--- Start GIVEN PASSAGE ---

Changes in Registrant’s Certifying Accountant

On April 8, 2009, Morgenstern, Svoboda & Baer, CPA’s (the “Former Accountant”) resigned as the independent registered public accounting firm for Juniper Group, Inc. (the “Company”).

The reports of the Former Accountant on the financial statements of the Company for each of the two most recent fiscal years, did not contain an adverse opinion or disclaimer of opinion and was not qualified or modified as to uncertainty, audit scope or accounting principles for the two most recent fiscal years and the three subsequent interim periods of 2008, except that the Former Accountant’s opinion in its report on the Company’s financial statements expressed substantial doubt with respect to the Company’s ability to continue as a going concern for the last two fiscal years.

During the Company’s two recent fiscal years and the subsequent interim periods through the date of resignation, there were no reportable events as the term described in Item 304(a)(1) of Regulation S-K except for the following:

During the Company’s two most recent fiscal years and the subsequent interim periods through the date of resignation, there were no disagreements with the Former Accountant on any matters of accounting principles or practices, financial statement disclosure or auditing scope or procedure, which, if not resolved to the satisfaction of the Former Accountant, would have caused it to make reference to the subject matter of the disagreement in connection with its reports on the financial statements for those periods.

The Company has requested that the Former Accountant furnish it with a letter addressed to the Securities and Exchange Commission stating whether it agrees with the above statements. The requested letter is attached as Exhibit 16.1 to this Current Report on Form 8-K.

--- End GIVEN PASSAGE ---

## PROMPT:
Copy the accountant-change notice starting at "On April 8, 2009, Morgenstern, Svoboda" and ending at "two fiscal years.", substituting "Prior Auditor" for every "Former Accountant".

--- Start STORED ROWS ---

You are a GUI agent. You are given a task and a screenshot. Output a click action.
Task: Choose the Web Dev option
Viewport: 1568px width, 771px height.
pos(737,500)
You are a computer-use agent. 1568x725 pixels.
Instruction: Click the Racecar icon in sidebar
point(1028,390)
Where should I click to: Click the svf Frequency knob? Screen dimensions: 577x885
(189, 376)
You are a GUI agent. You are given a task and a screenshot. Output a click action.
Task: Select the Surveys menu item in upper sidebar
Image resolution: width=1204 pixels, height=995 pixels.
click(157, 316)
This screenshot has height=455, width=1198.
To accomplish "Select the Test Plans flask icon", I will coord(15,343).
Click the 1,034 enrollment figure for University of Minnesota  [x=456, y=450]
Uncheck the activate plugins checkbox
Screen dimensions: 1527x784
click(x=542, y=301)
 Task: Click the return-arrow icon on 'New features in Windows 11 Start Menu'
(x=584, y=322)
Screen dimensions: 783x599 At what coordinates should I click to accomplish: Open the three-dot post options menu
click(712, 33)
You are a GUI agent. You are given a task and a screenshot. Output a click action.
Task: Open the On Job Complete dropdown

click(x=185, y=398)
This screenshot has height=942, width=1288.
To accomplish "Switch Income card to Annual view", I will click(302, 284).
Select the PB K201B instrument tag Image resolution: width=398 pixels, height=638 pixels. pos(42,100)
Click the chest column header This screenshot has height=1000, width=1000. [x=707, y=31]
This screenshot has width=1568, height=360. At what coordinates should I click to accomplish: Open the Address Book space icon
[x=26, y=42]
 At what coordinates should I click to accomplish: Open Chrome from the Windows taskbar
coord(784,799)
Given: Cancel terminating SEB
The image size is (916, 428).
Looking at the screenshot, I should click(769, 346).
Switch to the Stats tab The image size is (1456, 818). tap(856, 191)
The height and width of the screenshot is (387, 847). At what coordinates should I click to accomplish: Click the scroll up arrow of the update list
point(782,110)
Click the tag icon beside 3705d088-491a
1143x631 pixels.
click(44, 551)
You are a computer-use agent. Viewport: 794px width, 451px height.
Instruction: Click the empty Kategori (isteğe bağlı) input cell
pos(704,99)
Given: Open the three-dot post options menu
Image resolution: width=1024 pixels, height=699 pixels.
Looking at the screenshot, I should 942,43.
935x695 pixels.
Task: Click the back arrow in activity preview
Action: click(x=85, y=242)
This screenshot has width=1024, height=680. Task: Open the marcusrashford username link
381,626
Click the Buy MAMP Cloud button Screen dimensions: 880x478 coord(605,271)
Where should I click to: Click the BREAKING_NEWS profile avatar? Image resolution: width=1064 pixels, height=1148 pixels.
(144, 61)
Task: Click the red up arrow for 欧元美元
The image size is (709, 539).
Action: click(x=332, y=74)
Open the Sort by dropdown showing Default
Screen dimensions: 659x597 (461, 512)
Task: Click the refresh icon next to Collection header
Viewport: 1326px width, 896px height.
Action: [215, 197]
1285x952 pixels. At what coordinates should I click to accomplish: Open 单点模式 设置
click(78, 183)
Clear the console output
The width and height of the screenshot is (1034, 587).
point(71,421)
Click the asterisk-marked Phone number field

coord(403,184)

--- End STORED ROWS ---

## EXERCISE RESPONSE:
On April 8, 2009, Morgenstern, Svoboda & Baer, CPA’s (the “Prior Auditor”) resigned as the independent registered public accounting firm for Juniper Group, Inc. (the “Company”).

The reports of the Prior Auditor on the financial statements of the Company for each of the two most recent fiscal years, did not contain an adverse opinion or disclaimer of opinion and was not qualified or modified as to uncertainty, audit scope or accounting principles for the two most recent fiscal years and the three subsequent interim periods of 2008, except that the Prior Auditor’s opinion in its report on the Company’s financial statements expressed substantial doubt with respect to the Company’s ability to continue as a going concern for the last two fiscal years.